Oh, and it's worth mentioning that all of this also has an affect on young men, as it teaches them that they should expect girls to behave this way, and won't question it whenever a girlfriend tries to hit him over the fact that he didn't text back quickly enough. It's just the way she is, baby.

What a sorry state of affairs.

The younger generation are in a quandary. Everything is done on Facebook these days - events are organised, messages fly about, updates are posted. Social media, for all its problems, can be useful in modern day life. You'll be stretched to find a young person who isn't on social media of some form, and this means they will then of course be exposed to this nonsense on a daily basis, whether they like it or not. It will slowly but surely begin to alter their behaviour until they turn into spoilt brats, and what then? We're looking at a generation of people who believe in ICTBPSNAOH, where selfish acts are promoted as the right thing to do, where overreacting is the norm, and where women are kept princesses and men are downtrodden and used.

It makes me fear for my young niece, and also any children I may have in the future. Hopefully this craze will have moved on by then, and we instead celebrate ambition and hope rather than the ICTBPSNAOH culture.

Somehow, sadly, I doubt it.

Narcissism disguised as concern

This will be a short one as my fingers are tired. Stop sniggering at the back.

I don't hide the fact that I hate pointless selfies. Standing at the top of the Statue of Liberty? Go ahead and take a picture of yourself with the backdrop of NYC behind you, that's okay - you enjoy yourself. Heading off to the shop? No. I don't need to see a picture of you by your front door for that.

It is blatant compliment fishing, and I despair at the complete narcissism and the underlying lack of self confidence this demonstrates. But these posts usually get my copyrighted eyeroll and I scroll on.

However, over the last couple of days I have noticed several posts consisting of a black and white selfie with "Challenge accepted" as the caption. One Google search later and I facepalmed myself so hard I gave myself a black eye.

Maybe I should post a selfie of it.

Anyway, apparently this new craze is to "raise awareness about cancer". These brave souls are taking the time to pick up their phone, switch their front camera on, take several photos until they decide on the most flattering, scroll allllllll the way to the black and white filter, and then, fingers trembling with the effort of it all, posting it on Facebook to make people think about a deadly disease.

Questions to answer:
[A] Please extract everything from "It makes me" down to "I doubt it." in the blog post on social media.
[B] In the blog post on social media, list each action that the final paragraph says the people posting black and white selfies go through.
[C] Give what comes next in the blog post on social media, picking up after its last sentence.

Supplied material:
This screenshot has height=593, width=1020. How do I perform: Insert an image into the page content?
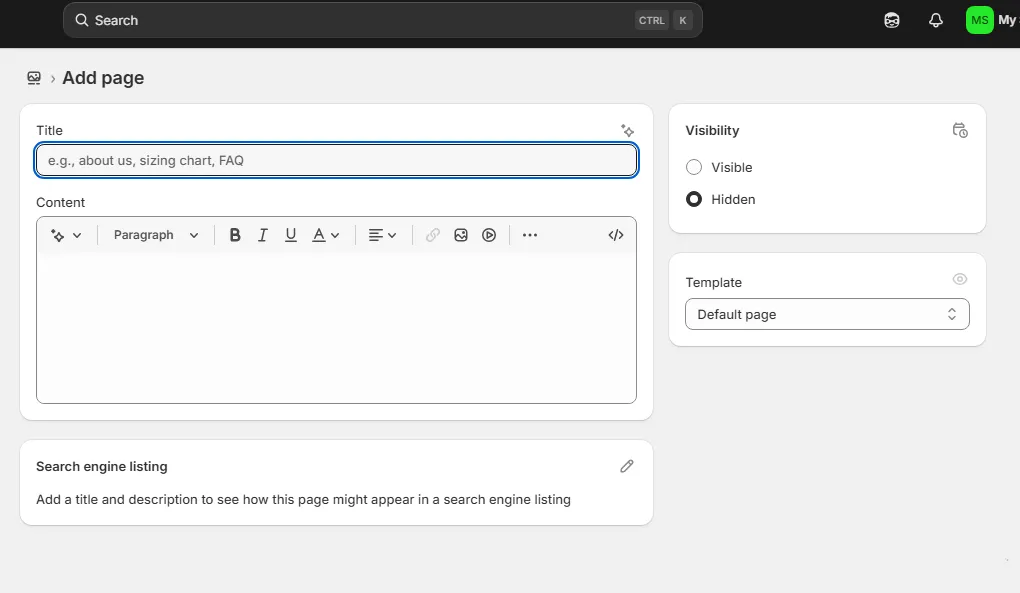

Answers per task:
[A]
It makes me fear for my young niece, and also any children I may have in the future. Hopefully this craze will have moved on by then, and we instead celebrate ambition and hope rather than the ICTBPSNAOH culture.

Somehow, sadly, I doubt it.

[B]
- pick up their phone
- switch their front camera on
- take several photos until they decide on the most flattering
- scroll allllllll the way to the black and white filter
- post it on Facebook

[C]
You may be surprised to hear that I have several issues with this.

Firstly, unlike the ALS ice bucket challenge, there is no donation to any sort of cancer charity. Were this the case, I may be a little more forgiving as it would actually make a difference. But this isn't part of the "challenge" at all.

Secondly, what the fuck do you mean "raise awareness"? Are you saying that people forget that cancer exists? That your friends need to see a ghostly black and white picture of your mug to remind them that this disease is still around? Enough with this "raise awareness" bullshit, it is yet another use of this vague statement that doesn't actually mean anything, and society really needs to stop throwing it around under the pretence that is does. Speaking of pretence, this brings me neatly to my final point.

Don't pretend that you're posting a picture of yourself to help people with cancer. Admit to yourself that you are posting a selfie for one reason and one reason only - to receive compliments. For people to tell you that you look "gorge, hun", and for those little thumbs to appear under your colourless face. Don't insult cancer sufferers, cancer survivors, and the families that have lost a loved one to cancer, by trying to disguise your narcissism with half-hearted concern.

Just don't do it. It is fucking nonsense.

If you truly want to help, take the time to donate money to a cancer charity, where your actions will be appreciated. Don't contribute to another craze which, when you think about it, is not completely unrelated to the ICTBPSNAOH culture.

Use your heads, guys, don't take pictures of it.